** WHAT THIS TASK INVOLVES **
Repeat exactly the line containing "Viewport: 1549px width, 986px" and every line after it in the entries, and nothing besides.

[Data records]
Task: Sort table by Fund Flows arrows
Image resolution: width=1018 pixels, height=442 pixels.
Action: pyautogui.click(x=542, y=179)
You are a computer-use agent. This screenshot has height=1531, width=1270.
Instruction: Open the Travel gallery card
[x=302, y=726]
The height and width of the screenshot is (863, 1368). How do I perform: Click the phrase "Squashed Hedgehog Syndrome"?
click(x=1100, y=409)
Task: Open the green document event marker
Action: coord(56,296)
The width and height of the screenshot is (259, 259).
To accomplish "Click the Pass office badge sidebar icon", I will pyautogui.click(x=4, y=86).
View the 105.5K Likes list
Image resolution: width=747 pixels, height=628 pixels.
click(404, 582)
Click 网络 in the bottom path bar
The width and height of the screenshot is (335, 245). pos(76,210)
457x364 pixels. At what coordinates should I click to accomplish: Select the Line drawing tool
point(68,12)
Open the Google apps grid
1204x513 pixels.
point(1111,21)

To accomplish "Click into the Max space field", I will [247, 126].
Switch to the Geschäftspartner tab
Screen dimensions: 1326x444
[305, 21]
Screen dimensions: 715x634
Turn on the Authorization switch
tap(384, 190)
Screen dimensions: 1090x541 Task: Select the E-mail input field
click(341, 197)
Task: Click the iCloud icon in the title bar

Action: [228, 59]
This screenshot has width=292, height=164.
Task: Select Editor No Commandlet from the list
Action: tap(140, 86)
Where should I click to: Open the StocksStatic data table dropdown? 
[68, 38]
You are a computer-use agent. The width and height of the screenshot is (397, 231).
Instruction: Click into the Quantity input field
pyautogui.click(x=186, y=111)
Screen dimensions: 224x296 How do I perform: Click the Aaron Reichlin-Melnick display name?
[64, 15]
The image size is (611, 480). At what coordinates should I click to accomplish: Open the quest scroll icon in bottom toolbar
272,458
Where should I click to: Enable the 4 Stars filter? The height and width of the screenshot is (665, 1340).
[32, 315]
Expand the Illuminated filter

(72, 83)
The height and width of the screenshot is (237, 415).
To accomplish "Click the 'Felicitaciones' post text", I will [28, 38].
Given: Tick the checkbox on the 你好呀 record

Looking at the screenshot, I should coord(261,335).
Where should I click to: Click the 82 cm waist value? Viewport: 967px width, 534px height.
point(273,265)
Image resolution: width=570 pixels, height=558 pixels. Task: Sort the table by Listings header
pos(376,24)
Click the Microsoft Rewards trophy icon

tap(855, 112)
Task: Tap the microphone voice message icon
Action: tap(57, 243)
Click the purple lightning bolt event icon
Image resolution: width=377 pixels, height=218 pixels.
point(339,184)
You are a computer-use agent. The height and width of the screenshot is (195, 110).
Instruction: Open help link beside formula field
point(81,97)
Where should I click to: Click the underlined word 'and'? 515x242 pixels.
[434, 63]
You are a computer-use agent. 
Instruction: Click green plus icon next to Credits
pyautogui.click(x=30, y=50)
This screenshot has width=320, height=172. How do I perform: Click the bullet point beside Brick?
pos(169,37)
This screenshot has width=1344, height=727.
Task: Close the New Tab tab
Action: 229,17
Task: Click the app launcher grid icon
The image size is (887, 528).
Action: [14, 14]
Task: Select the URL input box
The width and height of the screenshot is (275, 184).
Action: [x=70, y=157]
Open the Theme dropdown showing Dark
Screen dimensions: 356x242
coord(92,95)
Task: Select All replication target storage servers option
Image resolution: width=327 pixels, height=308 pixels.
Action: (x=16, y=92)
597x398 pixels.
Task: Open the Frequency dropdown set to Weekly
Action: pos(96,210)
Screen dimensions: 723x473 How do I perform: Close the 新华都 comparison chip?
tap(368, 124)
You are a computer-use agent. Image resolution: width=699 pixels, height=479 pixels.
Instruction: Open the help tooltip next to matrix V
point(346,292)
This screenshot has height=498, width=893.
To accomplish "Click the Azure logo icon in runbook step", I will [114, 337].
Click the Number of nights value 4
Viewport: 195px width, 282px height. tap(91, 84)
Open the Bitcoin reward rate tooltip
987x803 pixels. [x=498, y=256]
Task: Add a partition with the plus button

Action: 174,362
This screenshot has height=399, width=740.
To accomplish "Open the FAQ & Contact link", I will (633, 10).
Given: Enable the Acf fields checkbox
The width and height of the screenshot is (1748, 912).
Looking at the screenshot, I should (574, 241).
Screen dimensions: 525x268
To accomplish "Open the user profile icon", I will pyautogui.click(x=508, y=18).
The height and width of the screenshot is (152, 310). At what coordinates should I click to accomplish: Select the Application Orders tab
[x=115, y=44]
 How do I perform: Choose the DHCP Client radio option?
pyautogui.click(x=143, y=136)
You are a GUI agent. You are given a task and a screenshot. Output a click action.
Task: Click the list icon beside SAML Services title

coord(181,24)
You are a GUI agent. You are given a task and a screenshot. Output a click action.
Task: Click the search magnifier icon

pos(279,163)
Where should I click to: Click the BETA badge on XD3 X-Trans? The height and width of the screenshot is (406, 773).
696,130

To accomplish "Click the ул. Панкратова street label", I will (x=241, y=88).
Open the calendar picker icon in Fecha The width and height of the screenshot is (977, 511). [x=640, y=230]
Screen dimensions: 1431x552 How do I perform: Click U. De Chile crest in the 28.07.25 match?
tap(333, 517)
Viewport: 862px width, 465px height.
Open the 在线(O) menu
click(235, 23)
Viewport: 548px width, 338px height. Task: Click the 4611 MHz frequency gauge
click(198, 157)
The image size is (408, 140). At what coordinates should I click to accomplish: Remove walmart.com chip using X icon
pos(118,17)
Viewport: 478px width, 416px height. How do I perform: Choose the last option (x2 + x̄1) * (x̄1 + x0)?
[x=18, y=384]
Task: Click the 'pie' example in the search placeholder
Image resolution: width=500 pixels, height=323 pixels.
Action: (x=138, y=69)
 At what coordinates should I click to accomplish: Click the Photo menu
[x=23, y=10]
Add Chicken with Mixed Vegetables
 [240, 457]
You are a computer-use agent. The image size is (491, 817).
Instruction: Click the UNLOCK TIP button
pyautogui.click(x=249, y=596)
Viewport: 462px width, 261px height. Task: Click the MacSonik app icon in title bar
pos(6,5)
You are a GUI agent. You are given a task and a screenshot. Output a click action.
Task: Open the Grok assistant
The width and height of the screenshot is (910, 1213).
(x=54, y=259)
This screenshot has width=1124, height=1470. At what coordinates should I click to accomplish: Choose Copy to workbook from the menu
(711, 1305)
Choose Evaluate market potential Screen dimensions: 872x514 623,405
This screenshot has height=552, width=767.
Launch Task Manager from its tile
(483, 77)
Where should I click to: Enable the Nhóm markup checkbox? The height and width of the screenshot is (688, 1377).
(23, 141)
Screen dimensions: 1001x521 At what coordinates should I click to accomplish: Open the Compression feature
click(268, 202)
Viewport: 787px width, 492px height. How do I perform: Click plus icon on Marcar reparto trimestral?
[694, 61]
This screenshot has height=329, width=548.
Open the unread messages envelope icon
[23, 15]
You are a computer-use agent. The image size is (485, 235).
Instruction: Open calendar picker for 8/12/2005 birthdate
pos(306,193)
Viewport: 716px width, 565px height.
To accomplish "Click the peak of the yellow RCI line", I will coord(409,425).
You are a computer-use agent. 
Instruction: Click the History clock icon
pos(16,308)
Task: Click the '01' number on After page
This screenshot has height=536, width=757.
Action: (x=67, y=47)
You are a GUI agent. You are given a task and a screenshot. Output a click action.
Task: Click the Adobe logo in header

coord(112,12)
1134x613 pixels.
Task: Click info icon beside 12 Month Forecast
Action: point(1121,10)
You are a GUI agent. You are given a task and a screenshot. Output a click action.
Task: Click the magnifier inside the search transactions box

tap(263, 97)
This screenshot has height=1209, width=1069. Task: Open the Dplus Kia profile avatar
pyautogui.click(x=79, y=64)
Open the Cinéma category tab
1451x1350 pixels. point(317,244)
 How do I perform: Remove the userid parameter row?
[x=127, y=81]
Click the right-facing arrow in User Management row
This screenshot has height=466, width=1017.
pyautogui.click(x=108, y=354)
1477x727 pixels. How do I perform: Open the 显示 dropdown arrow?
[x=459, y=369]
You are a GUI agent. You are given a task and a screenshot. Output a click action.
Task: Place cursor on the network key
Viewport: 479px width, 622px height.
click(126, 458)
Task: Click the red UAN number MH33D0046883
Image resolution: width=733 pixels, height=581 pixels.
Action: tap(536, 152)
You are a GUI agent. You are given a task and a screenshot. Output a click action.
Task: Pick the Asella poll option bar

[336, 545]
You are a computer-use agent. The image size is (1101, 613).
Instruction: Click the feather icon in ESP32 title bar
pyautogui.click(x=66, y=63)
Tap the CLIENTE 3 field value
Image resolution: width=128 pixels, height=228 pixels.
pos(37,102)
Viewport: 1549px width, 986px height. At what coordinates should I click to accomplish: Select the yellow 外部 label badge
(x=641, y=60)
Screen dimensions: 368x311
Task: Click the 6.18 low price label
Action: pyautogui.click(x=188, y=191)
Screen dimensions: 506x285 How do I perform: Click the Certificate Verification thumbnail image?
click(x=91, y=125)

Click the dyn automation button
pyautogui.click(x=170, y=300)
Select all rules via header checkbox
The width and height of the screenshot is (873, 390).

** RESPONSE TO THE TASK **
Viewport: 1549px width, 986px height. At what coordinates should I click to accomplish: Select the yellow 外部 label badge
(x=641, y=60)
Screen dimensions: 368x311
Task: Click the 6.18 low price label
Action: pyautogui.click(x=188, y=191)
Screen dimensions: 506x285 How do I perform: Click the Certificate Verification thumbnail image?
click(x=91, y=125)

Click the dyn automation button
pyautogui.click(x=170, y=300)
Select all rules via header checkbox
The width and height of the screenshot is (873, 390).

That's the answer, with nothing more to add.